#### Text section:
-- Begin --

[PATCH 4/4 v3] drm/amdgpu: Correct the loss of aca bank reg info

Fri Aug 15 08:57:11 UTC 2025

[AMD Official Use Only - AMD Internal Distribution Only]

+
+               bank_count = amdgpu_aca_get_bank_count(adev);
+               if (bank_count) {
+                       total_bank_count += bank_count;
+                       amdgpu_aca_clear_bank_count(adev);

I seem to have misunderstood the usage of 'bank_comunt' before. If it is only used as a marker, it is best not to record it in ACA as it seems unreasonable.
If you only want to confirm if there are new ACA banks available, you can record the bank sequence number outside and compare whether the new sequence number is larger than the saved number.

-- End --

#### Written task:
Rewrite the patch review starting with "[PATCH 4/4 v3]" and going on through "the saved number.", changing "sequence number" to "index" throughout.

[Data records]

-- Begin --

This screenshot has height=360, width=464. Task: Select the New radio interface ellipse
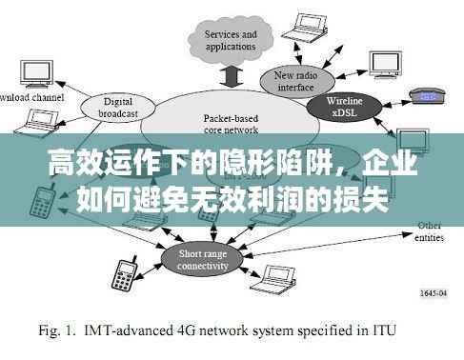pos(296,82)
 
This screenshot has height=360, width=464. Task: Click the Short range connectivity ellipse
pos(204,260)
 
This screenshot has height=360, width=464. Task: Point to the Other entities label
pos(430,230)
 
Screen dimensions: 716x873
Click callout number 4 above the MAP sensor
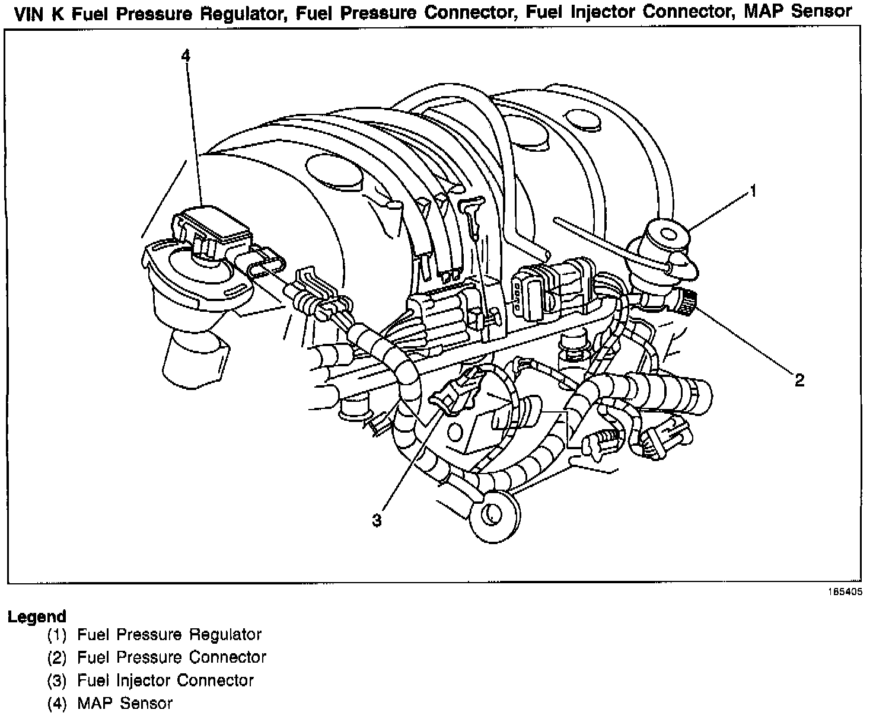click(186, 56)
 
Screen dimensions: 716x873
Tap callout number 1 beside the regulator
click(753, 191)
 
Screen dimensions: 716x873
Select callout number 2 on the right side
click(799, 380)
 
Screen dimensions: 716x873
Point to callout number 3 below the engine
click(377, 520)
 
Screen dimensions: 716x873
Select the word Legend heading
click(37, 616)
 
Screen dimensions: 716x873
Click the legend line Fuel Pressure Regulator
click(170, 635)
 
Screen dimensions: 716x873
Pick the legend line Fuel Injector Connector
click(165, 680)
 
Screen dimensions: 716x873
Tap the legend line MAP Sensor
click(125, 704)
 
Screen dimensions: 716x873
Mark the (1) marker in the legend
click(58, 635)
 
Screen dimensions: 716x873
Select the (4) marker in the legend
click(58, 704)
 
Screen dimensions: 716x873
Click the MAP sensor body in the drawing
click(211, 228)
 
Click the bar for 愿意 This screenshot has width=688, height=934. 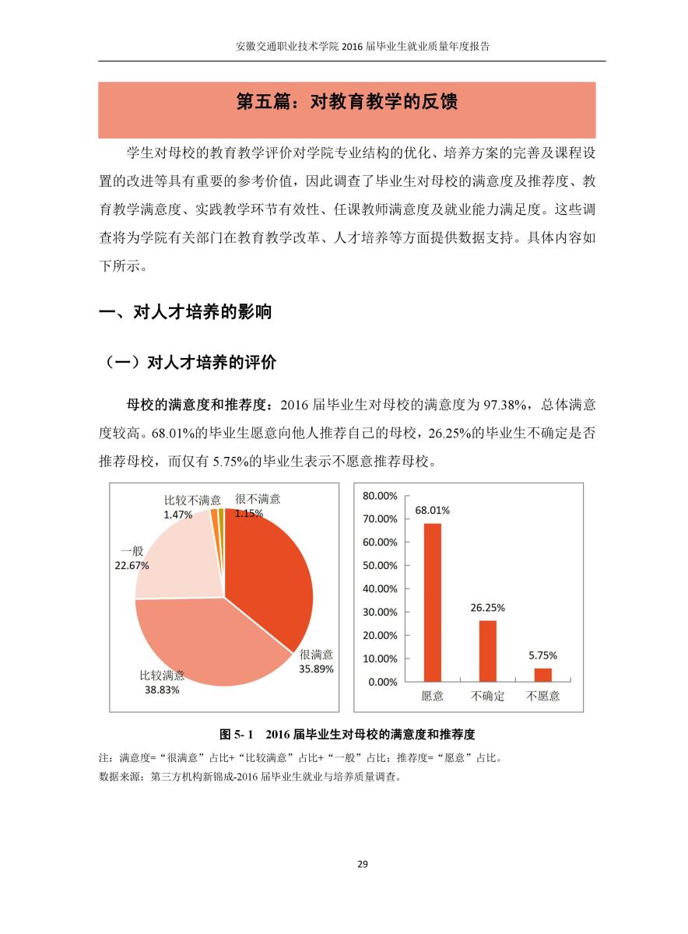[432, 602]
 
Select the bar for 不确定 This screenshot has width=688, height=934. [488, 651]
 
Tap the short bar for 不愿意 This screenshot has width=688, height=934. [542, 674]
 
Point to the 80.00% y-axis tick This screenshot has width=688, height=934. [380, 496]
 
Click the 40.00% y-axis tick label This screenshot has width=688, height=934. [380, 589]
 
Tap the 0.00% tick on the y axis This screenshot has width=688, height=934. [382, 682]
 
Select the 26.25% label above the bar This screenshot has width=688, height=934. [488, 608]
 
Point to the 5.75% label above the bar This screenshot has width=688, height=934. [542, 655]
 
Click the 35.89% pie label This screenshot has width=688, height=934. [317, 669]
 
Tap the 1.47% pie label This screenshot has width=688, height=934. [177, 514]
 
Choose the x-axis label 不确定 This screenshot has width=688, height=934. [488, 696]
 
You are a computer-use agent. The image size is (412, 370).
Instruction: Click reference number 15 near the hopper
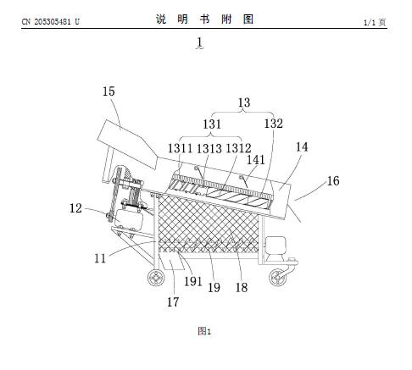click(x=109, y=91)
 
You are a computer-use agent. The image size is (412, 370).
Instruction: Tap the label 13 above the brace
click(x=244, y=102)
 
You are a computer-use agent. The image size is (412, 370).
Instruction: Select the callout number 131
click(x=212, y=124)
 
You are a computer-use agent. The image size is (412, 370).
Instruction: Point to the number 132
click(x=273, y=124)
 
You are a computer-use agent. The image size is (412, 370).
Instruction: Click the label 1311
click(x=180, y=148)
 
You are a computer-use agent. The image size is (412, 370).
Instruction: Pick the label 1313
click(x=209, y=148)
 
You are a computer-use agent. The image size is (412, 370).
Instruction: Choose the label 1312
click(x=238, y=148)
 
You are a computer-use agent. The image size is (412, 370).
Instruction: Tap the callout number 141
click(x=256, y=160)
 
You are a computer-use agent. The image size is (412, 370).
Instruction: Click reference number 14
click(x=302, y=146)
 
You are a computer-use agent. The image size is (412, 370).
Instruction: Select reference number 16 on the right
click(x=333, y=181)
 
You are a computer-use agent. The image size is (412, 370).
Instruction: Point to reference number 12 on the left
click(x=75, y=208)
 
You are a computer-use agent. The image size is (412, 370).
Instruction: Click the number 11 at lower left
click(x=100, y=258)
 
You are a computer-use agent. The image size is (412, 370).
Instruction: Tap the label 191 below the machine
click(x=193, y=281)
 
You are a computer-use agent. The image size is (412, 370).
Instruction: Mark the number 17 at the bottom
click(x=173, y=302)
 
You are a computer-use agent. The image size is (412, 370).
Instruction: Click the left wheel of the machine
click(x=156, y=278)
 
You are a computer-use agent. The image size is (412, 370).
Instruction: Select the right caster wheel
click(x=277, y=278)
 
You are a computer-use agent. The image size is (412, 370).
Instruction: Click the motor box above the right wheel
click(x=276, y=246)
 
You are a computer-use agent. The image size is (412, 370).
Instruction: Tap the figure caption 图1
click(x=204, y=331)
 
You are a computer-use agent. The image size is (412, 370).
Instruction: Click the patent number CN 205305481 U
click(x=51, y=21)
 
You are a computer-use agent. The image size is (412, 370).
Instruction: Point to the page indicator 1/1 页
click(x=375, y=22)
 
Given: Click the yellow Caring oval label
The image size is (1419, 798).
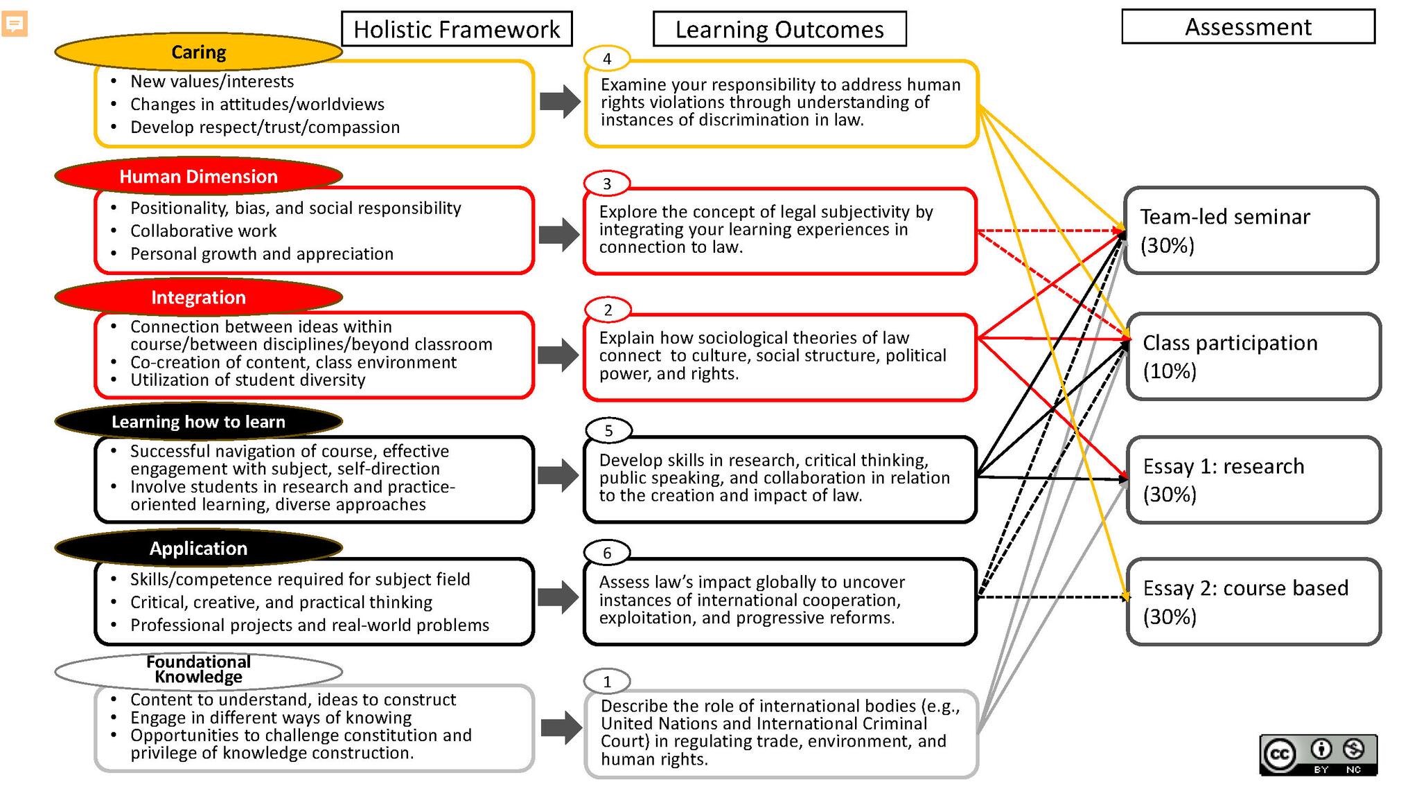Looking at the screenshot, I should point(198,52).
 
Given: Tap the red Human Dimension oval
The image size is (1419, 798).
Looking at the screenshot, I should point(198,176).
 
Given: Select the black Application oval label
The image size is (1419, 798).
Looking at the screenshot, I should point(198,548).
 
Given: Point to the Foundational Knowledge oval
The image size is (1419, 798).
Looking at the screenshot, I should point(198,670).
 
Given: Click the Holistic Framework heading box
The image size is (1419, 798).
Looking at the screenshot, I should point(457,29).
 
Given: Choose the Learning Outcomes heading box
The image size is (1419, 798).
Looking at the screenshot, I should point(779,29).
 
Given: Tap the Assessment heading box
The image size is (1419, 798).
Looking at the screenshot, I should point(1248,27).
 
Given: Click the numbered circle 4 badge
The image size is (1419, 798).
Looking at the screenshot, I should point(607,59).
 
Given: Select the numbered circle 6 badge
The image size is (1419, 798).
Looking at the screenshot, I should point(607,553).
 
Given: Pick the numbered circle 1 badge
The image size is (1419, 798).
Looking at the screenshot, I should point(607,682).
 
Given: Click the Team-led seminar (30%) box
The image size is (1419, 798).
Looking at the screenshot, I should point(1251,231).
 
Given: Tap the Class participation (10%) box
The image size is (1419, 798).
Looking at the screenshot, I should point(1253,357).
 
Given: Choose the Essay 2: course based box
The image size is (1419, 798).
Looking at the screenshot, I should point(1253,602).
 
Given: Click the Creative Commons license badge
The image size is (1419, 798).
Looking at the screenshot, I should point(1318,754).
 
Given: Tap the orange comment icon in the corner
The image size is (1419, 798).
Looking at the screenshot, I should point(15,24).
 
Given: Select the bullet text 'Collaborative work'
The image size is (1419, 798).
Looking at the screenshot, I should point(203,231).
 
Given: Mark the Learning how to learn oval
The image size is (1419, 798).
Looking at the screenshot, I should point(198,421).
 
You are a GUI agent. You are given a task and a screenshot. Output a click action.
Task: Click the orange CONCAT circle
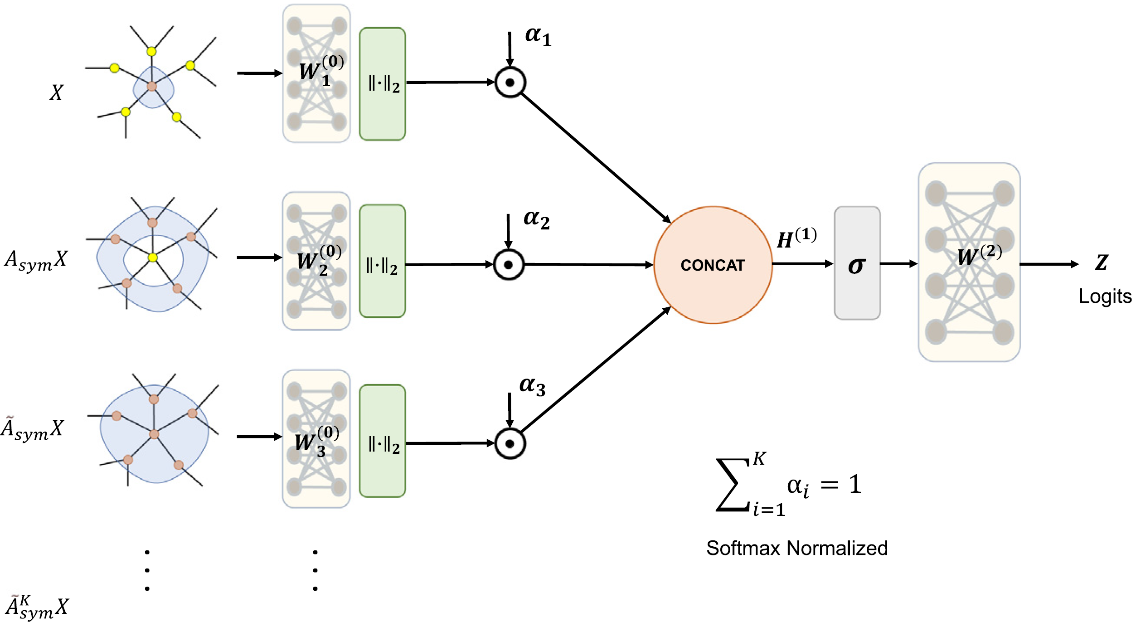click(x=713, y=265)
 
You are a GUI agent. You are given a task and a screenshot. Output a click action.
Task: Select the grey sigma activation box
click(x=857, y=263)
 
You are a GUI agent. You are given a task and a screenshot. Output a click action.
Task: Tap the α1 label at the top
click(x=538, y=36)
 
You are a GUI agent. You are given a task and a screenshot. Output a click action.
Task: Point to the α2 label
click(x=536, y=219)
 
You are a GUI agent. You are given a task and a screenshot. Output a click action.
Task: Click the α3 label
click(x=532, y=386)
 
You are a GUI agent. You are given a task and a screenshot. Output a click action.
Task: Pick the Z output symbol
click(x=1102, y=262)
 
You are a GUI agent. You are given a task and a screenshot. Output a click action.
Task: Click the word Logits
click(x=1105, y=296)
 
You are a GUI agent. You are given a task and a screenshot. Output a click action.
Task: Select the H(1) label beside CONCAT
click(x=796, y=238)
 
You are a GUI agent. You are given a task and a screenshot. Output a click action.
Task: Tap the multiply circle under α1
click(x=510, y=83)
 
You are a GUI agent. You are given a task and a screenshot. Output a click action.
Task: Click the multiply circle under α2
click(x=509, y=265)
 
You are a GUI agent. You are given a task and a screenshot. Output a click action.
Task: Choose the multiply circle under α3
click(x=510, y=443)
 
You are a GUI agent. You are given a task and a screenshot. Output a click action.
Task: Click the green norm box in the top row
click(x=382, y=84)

-- End --

#### The completed task:
[PATCH 4/4 v3] drm/amdgpu: Correct the loss of aca bank reg info

Fri Aug 15 08:57:11 UTC 2025

[AMD Official Use Only - AMD Internal Distribution Only]

+
+               bank_count = amdgpu_aca_get_bank_count(adev);
+               if (bank_count) {
+                       total_bank_count += bank_count;
+                       amdgpu_aca_clear_bank_count(adev);

I seem to have misunderstood the usage of 'bank_comunt' before. If it is only used as a marker, it is best not to record it in ACA as it seems unreasonable.
If you only want to confirm if there are new ACA banks available, you can record the bank index outside and compare whether the new index is larger than the saved number.